Decide whether each statement agrees with the event-planning guide, answering yes or no and quoting the deciding words: (a) free tiers of ChatGPT or Claude are enough to start; (b) venues suggested by AI can be used without checking; (c) building a first AI-assisted event plan takes more than an hour.

- _TEXT_:
'''

How to Use AI for Event Planning - A Beginner's Guide

A practical guide to using AI tools like ChatGPT and Claude for every stage of event planning, from concept to post-event follow-up.

How to Use AI for Event Planning - A Beginner's Guide

Planning a birthday party, a corporate conference, or a community fundraiser takes dozens of hours of emails, spreadsheet juggling, and vendor chasing. AI can shrink that time markedly - not by doing everything, but by handling the parts that drain your energy without requiring much creativity.

TL;DR

  • AI handles drafts, checklists, and copy - you handle decisions and relationships
  • ChatGPT or Claude cover most event planning tasks; free tiers are enough to start
  • Always verify any venue or vendor AI suggests - it makes mistakes on specifics
  • Takes under 30 minutes to build your first AI-assisted event plan

This guide walks through the full event planning process - from first concept to post-event follow-up - with specific prompts you can copy and use right now.

'''

- _DATA LISTING_:
'''

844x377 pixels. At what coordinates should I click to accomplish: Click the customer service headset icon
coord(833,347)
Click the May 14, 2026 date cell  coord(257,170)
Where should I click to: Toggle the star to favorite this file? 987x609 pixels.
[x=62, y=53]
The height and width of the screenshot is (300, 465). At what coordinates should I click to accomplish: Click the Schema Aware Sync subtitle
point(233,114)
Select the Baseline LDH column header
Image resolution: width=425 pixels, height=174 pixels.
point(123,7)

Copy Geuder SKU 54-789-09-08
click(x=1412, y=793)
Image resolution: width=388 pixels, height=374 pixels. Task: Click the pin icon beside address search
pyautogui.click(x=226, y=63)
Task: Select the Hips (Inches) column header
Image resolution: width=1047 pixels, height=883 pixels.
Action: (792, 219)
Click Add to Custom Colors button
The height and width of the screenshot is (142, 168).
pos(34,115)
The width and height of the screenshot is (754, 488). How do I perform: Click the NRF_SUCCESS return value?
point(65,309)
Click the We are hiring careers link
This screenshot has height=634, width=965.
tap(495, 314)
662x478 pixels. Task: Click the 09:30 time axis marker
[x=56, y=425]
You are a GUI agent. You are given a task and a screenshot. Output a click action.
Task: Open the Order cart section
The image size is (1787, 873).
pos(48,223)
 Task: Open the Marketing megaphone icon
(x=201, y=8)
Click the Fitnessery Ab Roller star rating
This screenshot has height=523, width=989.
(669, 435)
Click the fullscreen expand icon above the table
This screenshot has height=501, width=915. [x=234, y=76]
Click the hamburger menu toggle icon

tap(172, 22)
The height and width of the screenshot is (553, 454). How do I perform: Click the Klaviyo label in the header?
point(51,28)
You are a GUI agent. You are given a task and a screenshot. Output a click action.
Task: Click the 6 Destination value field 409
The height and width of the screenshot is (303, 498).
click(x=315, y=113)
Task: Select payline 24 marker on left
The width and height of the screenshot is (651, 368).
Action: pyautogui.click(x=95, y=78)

'''

- _SOLUTION FOR THIS EXERCISE_:
(a) Yes: "free tiers are enough to start"
(b) No: "Always verify any venue or vendor AI suggests"
(c) No: "Takes under 30 minutes to build your first AI-assisted event plan"